The problem is: are there solutions for the next equation?
$$(x!+1)(y!+1)=(x+y)!$$
with $x,y\in\mathbb{N}$.
My solution:
$\left(x!+1\right)\cdot \left(y!+1\right) = \left(x+y\right)!$
$x!y!+x!+y!+1= \left(x+y\right)!$
$\displaystyle\frac{x!y!+x!+y!+1}{x!y!}= \displaystyle\frac{\left(x+y\right)!}{x!y!}$
$1+\displaystyle\frac{1}{y!}+\displaystyle\frac{1}{x!}+\displaystyle\frac{1}{x!y!}=\displaystyle\binom{x+y}{x}$
how $1+\displaystyle\frac{1}{y!}+\displaystyle\frac{1}{x!}+\displaystyle\frac{1}{x!y!}\leq{4}$, then $\displaystyle\binom{x+y}{x}\leq{4}$, If $\displaystyle\binom{x+y}{x}\leq{4}$, is neccesary that $x,y\leq{4}$.

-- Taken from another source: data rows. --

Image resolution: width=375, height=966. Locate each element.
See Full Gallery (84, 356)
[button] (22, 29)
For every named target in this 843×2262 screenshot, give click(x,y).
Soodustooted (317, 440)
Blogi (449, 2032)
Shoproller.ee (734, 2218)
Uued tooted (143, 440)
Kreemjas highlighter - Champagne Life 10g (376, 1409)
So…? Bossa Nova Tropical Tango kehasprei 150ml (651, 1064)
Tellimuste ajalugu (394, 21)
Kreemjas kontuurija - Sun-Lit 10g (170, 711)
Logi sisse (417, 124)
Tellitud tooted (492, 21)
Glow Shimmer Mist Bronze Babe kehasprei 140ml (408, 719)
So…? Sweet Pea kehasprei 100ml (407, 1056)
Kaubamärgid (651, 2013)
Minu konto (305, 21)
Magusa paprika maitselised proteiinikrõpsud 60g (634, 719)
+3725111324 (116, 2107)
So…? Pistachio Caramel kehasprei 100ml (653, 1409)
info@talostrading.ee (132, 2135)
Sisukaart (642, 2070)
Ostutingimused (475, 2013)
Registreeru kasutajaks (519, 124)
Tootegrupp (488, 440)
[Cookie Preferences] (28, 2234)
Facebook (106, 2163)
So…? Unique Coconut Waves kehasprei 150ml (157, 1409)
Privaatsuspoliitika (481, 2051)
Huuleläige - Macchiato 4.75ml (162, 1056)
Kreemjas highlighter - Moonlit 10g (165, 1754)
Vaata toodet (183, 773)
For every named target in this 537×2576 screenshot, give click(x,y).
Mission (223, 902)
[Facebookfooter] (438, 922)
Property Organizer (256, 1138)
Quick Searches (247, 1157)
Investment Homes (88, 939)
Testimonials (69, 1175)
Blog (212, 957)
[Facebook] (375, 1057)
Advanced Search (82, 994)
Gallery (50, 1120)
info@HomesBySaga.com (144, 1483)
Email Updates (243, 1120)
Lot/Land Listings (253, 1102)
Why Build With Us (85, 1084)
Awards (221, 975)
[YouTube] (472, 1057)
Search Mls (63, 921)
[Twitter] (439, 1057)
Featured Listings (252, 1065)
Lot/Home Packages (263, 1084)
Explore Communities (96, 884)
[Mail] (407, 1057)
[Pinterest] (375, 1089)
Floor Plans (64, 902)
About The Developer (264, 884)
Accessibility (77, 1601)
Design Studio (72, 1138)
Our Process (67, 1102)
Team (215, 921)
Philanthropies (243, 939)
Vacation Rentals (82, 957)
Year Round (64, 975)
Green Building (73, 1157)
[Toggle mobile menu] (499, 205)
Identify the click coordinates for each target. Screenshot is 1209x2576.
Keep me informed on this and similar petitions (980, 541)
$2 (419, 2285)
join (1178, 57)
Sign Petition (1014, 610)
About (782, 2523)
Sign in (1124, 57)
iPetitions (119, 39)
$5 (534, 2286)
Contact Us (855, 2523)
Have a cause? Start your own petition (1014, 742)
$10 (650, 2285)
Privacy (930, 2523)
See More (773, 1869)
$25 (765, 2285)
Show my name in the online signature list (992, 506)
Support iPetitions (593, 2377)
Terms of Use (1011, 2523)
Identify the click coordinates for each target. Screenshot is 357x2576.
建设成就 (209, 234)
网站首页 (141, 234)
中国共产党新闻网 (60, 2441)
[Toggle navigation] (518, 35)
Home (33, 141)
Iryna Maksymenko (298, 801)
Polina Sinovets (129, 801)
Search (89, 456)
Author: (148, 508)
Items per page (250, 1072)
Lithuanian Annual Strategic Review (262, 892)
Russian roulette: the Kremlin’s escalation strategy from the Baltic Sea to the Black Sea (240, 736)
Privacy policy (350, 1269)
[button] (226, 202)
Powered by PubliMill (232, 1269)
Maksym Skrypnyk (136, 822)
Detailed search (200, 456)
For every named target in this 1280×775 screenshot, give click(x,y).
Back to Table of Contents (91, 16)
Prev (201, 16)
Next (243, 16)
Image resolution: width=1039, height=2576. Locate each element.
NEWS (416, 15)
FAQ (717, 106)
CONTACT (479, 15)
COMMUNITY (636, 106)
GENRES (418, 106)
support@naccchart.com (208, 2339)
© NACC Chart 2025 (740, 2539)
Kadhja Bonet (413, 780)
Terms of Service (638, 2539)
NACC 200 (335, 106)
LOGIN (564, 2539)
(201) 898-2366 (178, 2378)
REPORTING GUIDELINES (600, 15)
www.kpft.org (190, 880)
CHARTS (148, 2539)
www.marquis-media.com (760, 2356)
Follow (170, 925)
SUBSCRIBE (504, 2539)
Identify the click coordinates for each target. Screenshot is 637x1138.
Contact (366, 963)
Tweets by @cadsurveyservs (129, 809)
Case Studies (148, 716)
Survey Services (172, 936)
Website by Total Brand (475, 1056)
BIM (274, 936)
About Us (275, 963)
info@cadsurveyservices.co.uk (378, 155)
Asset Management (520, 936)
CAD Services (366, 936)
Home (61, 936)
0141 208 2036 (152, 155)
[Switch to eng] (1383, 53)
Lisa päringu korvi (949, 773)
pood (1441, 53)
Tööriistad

Therefore I can check a possible finite set of solutions $\{(x,y)|x,y\leq{4}\}$.
Is correct my proof?
There are other form?
The pairs $(1,2)$ and $(2,1)$ are the only solutions. To see this assume that $x>1$ and $y>1$. Then $x!$, $y!$ and $(x+y)!$ are even. But $(x!+1)(y!+1)$ is odd, which is a contradiction. Thus, $x=1$ or $y=1$, and since the problem is symmetric in $x$ and $y$ we assume that $y=1$. Then $2(x!+1)=(x+1)!$, which is equivalent to $x!+2=x\cdot x!$. Thus, $x!|2$, and this shows that $x=1$ or $x=2$. But $x=1$ is not possible. Thus, $x=2$.